Let’s sit back for a second. What happens when a country defaults and devalues its way out of their crises? There have been 74 defaults between 1981 and 1990. The one that parallels what’s happening in Greece is the subprime sovereign debt crisis of Argentina in 1998 to 2002.
Like Greece, Argentina had mostly a tourist industry, it welshed on $81 billion in debt, its currency crashed, it got locked out of credit markets for about a decade, and creditors are still chasing money in litigation. Argentina though went through a brutal restructuring. Argentina gave investors a take it or leave it offer of 35 cents on the dollar. Greece says 50 cents, which will still keep it at 120% debt to GDP. That fifty cent haircut is a gift to bondholders. Other countries that have crashed, burned, then even retrieved their Triple A ratings include Canada and Finland.
But now there’s pressure on the inflation wary central bankers of Germany and the European Central Bank to print money, but these bankers are adverse to that, as they have memories of the hyperinflationary Weimar Republic era still fresh in their memories. Throughout, Germany’s Angela Merkel in the Middle is fighting to keep the 17-member zone intact.
It’s likely instead that this bond debt will become warehoused in off-balance sheet vehicles at emergency rescue facilities, including those overseen by the ECB. Already, an estimated one third of Greece’s debt is held by government institutions. That means taxpayers take the haircut here.

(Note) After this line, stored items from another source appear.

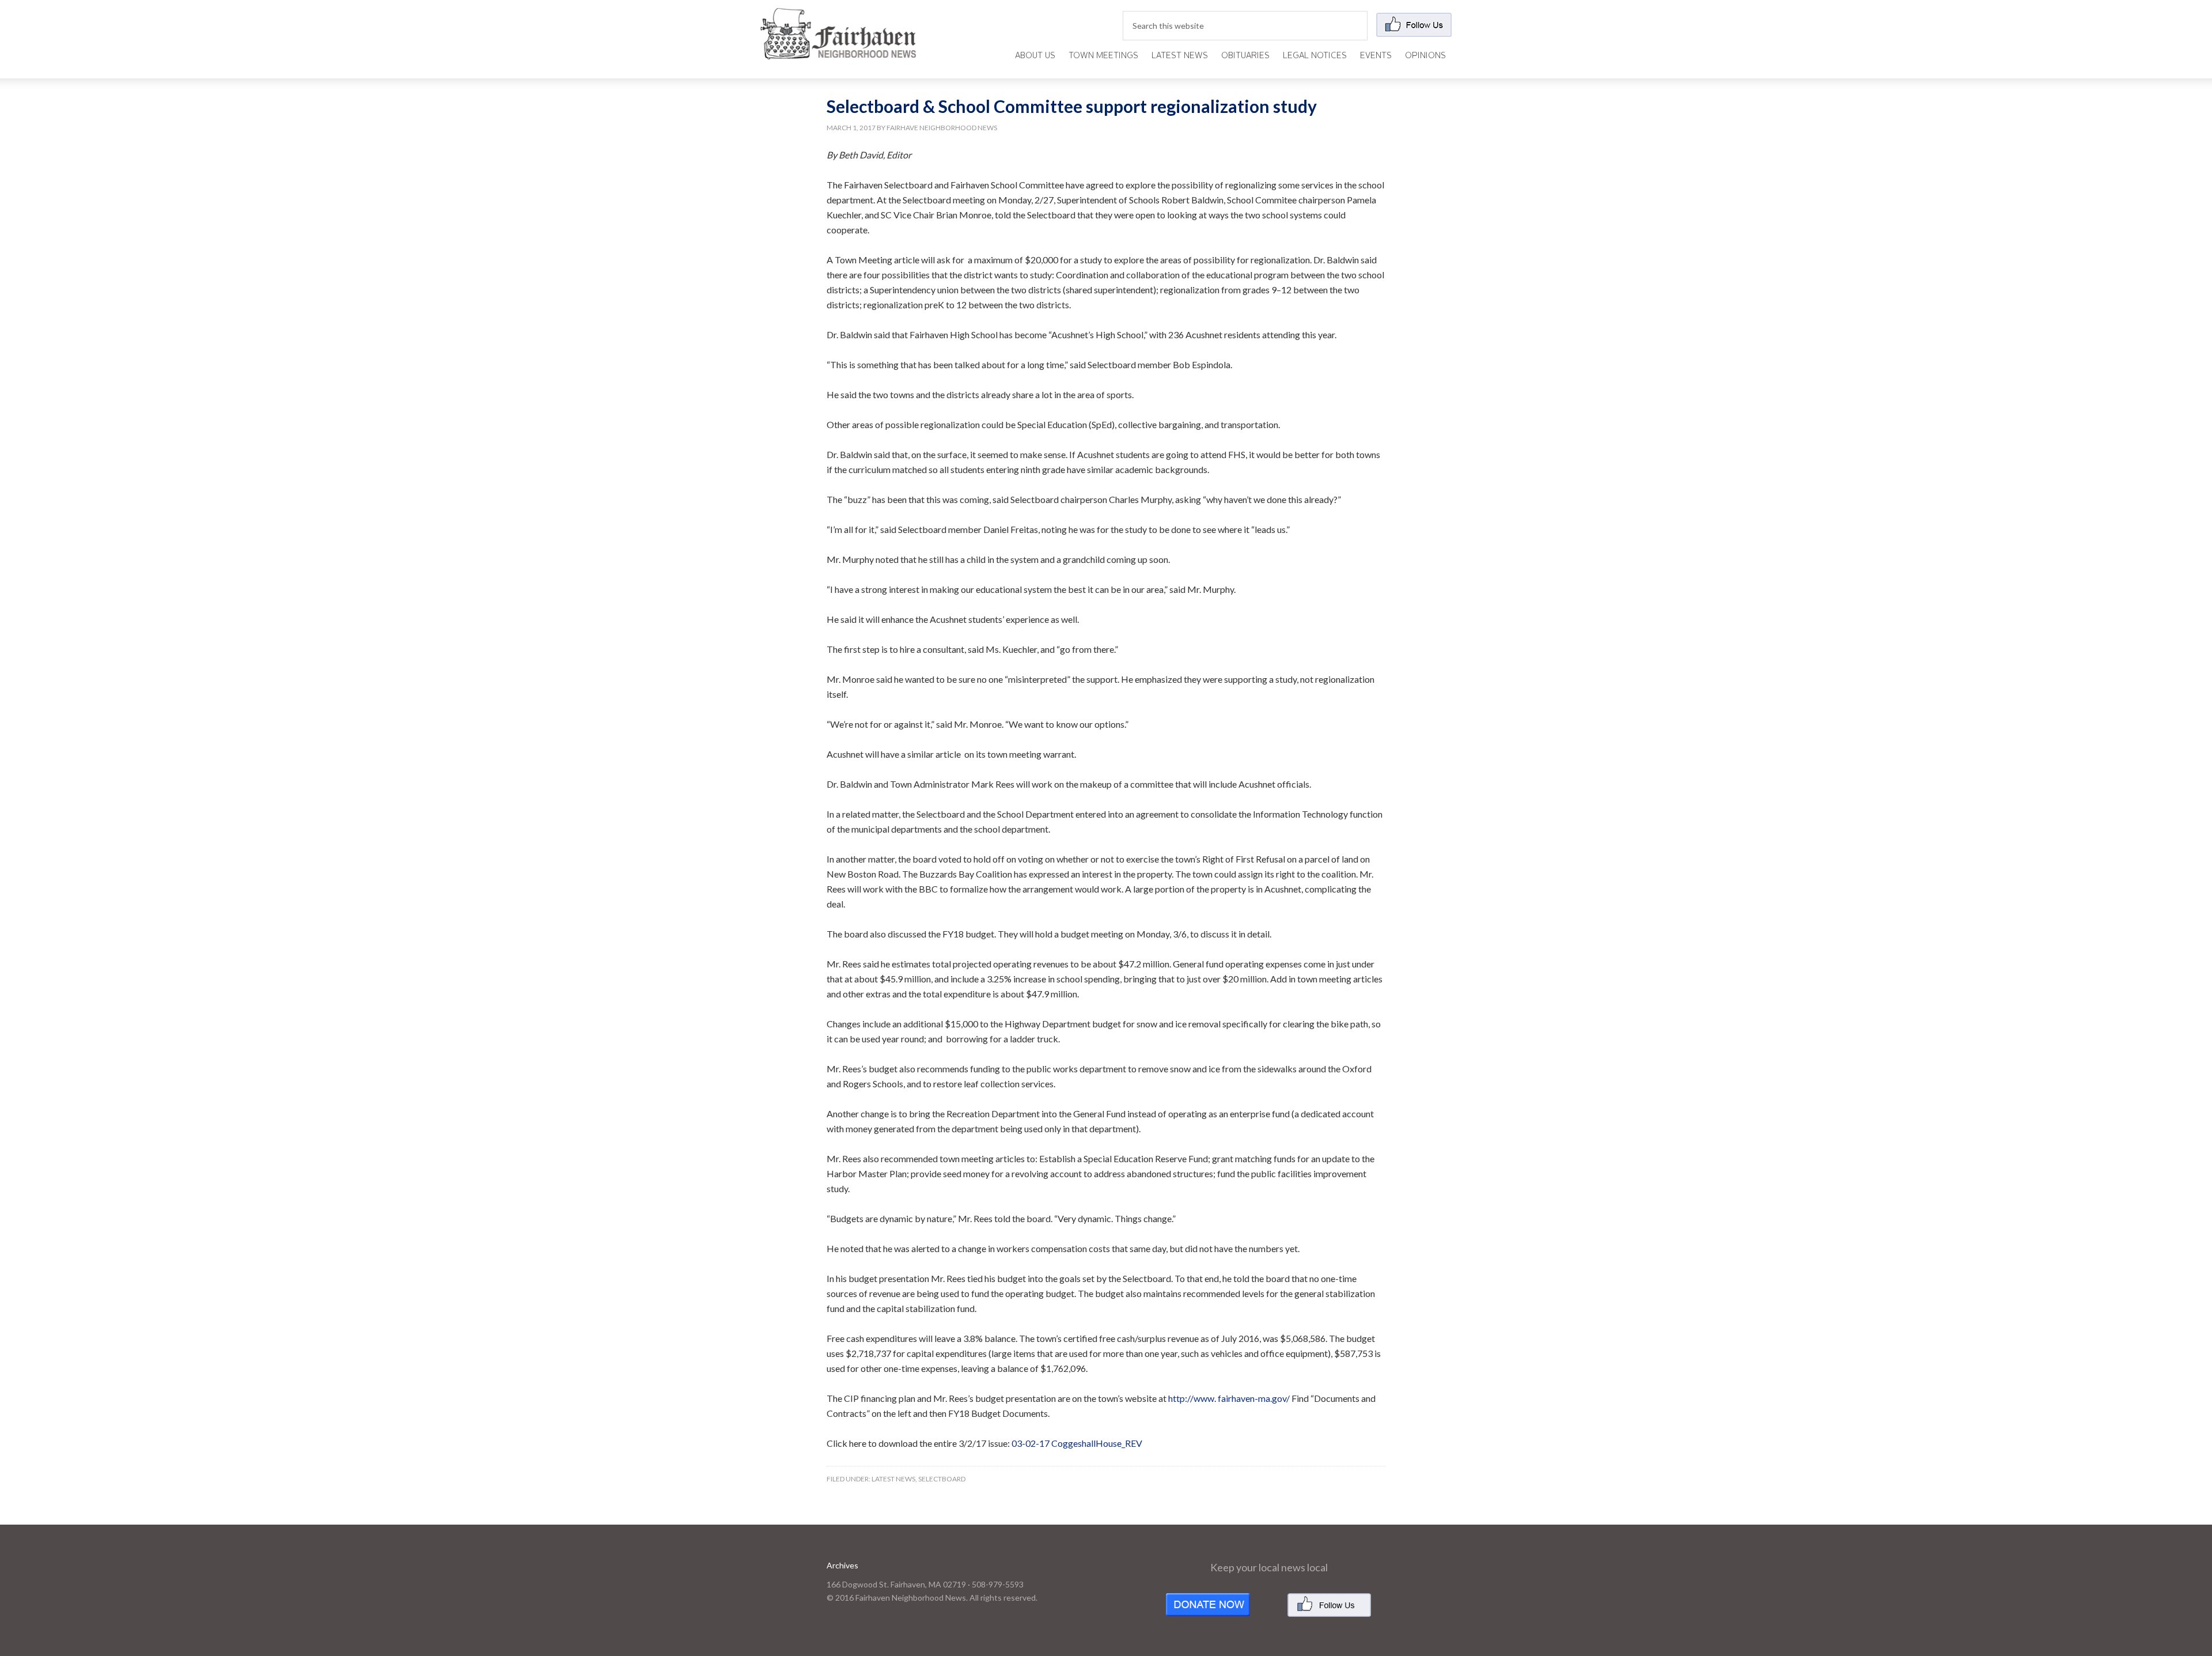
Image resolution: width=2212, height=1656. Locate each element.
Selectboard (941, 1478)
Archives (842, 1565)
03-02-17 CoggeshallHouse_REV (1077, 1443)
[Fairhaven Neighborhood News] (838, 50)
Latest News (893, 1478)
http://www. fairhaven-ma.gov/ (1229, 1398)
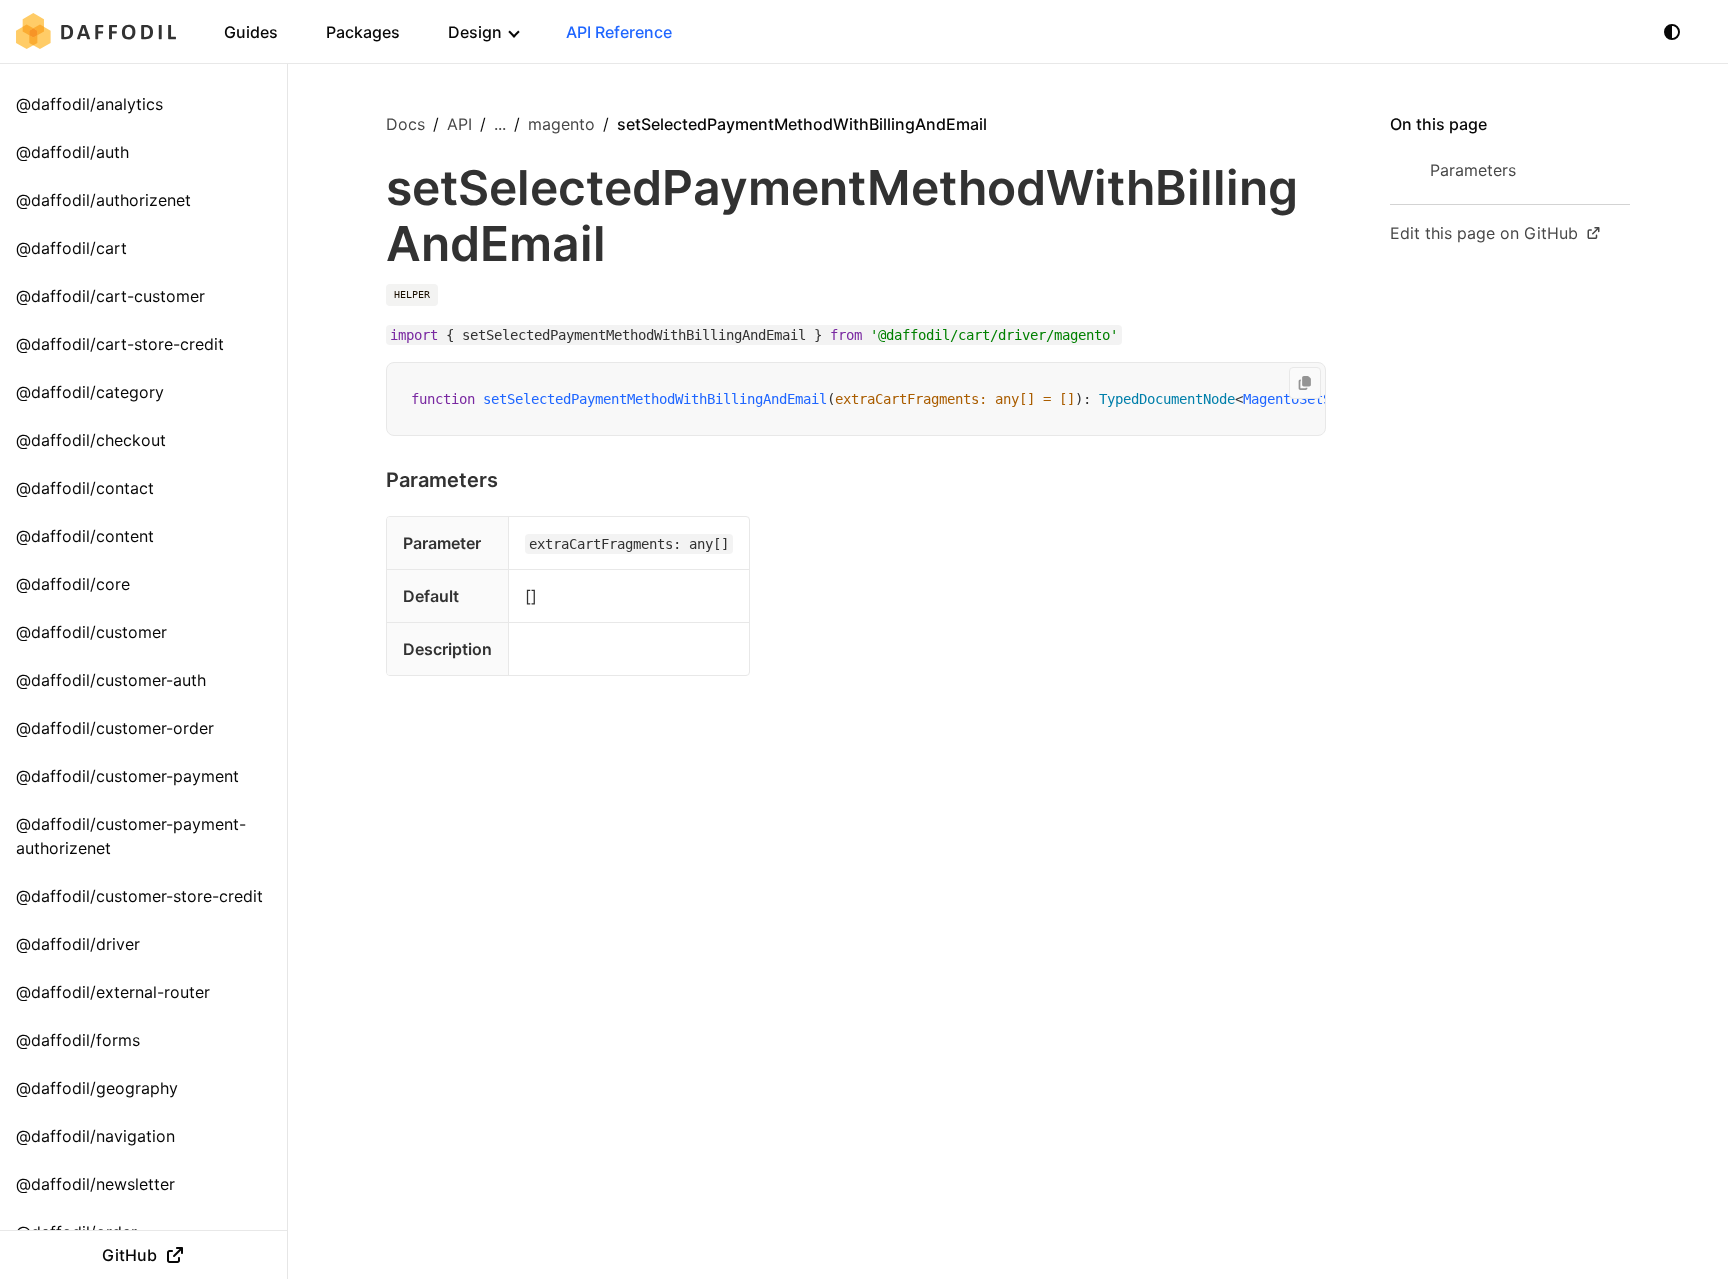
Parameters (442, 480)
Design (475, 32)
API (459, 124)
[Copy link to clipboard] (518, 480)
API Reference (619, 32)
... (500, 124)
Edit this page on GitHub (1484, 233)
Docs (405, 124)
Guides (251, 32)
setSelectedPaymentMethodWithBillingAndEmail (655, 399)
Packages (363, 32)
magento (561, 124)
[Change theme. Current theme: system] (1672, 32)
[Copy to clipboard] (1305, 383)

Meanwhile, the Euro zone is hoping China will step in and use its massive foreign reserves to buy junk bonds from Greece and Italy, as investors continue to give Euro zone bonds the cold shoulder—but why should China buy Euro bonds if no one else wants them? At the least, Euro bonds should now come with their own health warnings.
There’s more curious news. The European Commission clearly leaked to the Financial Times a draft of proposals to more tightly-regulate credit ratings companies. European regulators are now moving to approve rating methods, and even ban sovereign credit ratings in “exceptional situations,” such as when a country is getting bailed out. Ed Yardeni, a U.S. economist, doesn’t like the smell of this one.
A day after the last euro rescue was announced, which would use the European Financial Stability Facility, “S&P rushed to confirm its AAA rating for the EFSF,” Yardeni notes, even though the EFSF would be leveraged to the hilt to provide guarantees for distressed countries.
What’s with the timing and the dubious rating reaffirmation here?
Watch whether any U.S. money goes toward rescuing Europe too—the International Monetary Fund has reportedly committed to a euro bailout of about 250 billion Euros. But Americans foot the bill for 17% of the contributions to IMF, which means now the U.S. is paying in $54 billion towards helping Europe. Also, the Administration has already buried expanded U.S. funding for the IMF of about $108 billion, which the IMF could use for a European bailout, in a U.S. troop funding bill.